ABSTRACT

I would like to start this chapter in a slightly unconventional manner, with a confession: I don’t usually write about, nor carry out research ‘into’, sustainable fashion. My research predominantly centres upon clothing as a form of material culture that is embedded within, and emerges from, everyday life, relationships and wider consumption patterns. The approach I adopt is that of an in-depth, and long-term, ethnographic approach to fashion, wherein clothing is contextualised within people’s lives and relationships more broadly. It would not be categorised by others as research into sustainability.
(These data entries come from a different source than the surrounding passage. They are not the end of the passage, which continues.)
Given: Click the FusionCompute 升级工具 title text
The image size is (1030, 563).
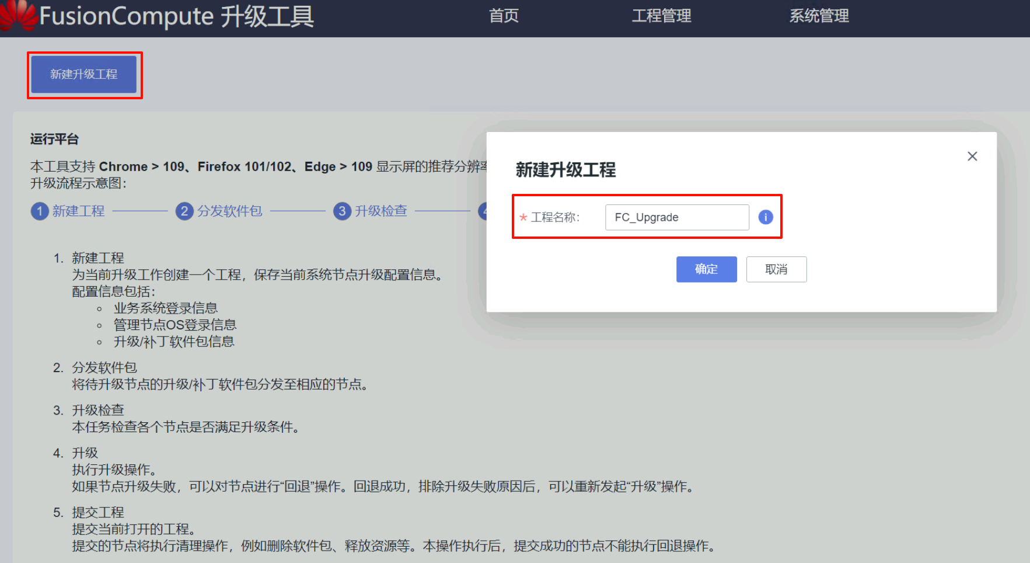Looking at the screenshot, I should pos(176,16).
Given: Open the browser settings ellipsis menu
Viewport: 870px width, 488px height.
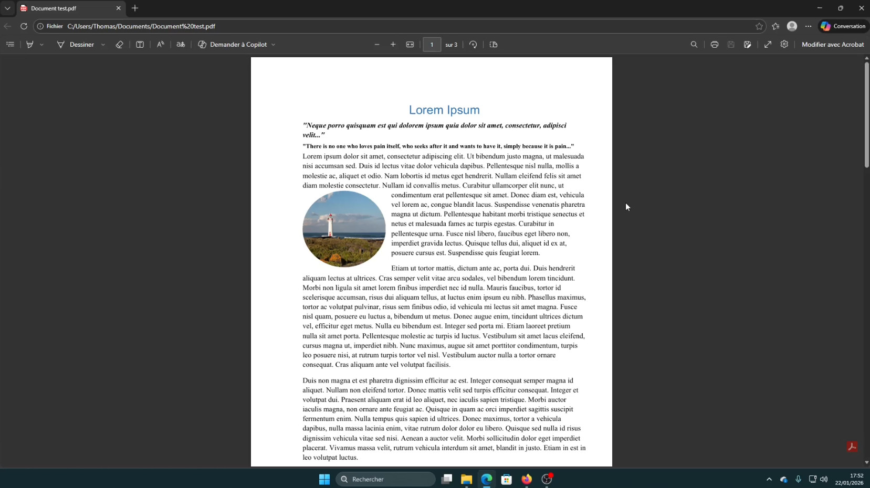Looking at the screenshot, I should [808, 26].
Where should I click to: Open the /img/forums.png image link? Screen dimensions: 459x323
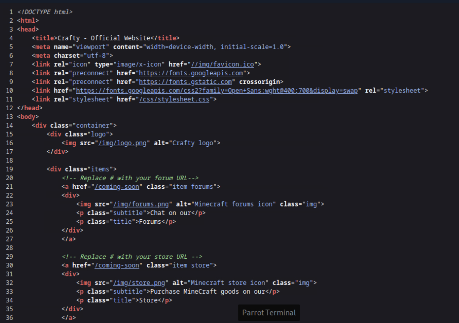[141, 204]
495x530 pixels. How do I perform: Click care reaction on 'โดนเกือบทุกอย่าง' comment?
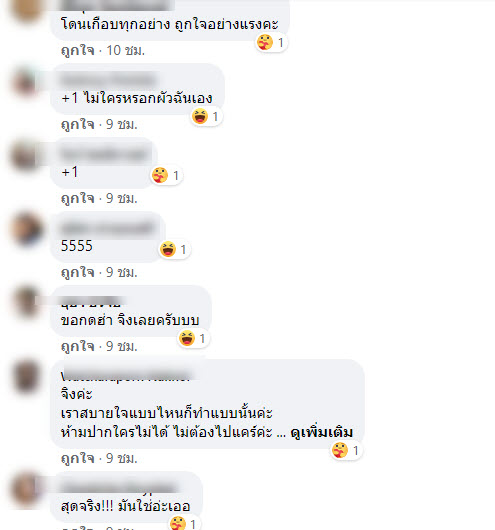(x=271, y=43)
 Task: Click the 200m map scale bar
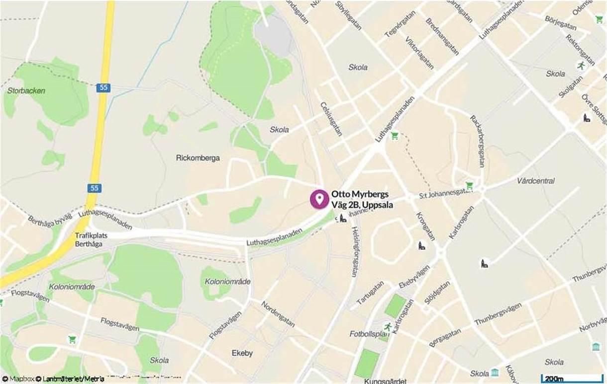click(x=571, y=379)
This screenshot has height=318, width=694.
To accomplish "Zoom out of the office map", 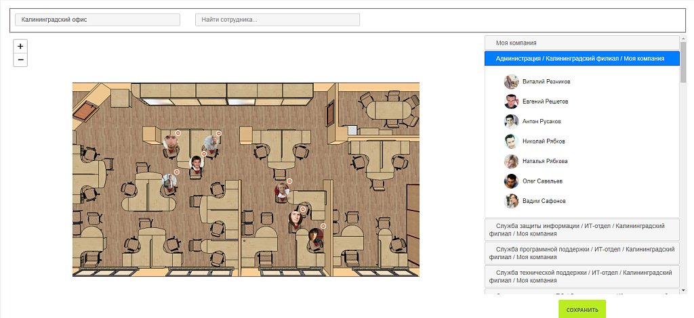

However, I was asked in 2012 to write an article for The Ecologist about jeans and sustainable consumption, as I had recently carried out an ethnography into why ordinary people wear jeans in north London (along with Daniel Miller; see Miller and Woodward, 2012, for more details). As I reflected on the data through the lens of the article I was writing, I started to realise that this ethnographic approach to understanding clothing practices in a holistic and contextualised manner actually offered important insights into sustainable consumption practices. Specifically in relationship to jeans, people were found to have highly personalised and long-term relationships with particular pairs, therefore not always falling in synch with the rhythms of rapidly changing fashions. Similarly, people tended not to wash their jeans as often as other garments, through perceptions of how jeans look and feel best on the wearer. When clothing is investigated as a set of ordinary consumption practices, through the long-term approach of ethnography, it is possible to challenge assumptions of consumers as fickle or that fashion is always ‘fast’.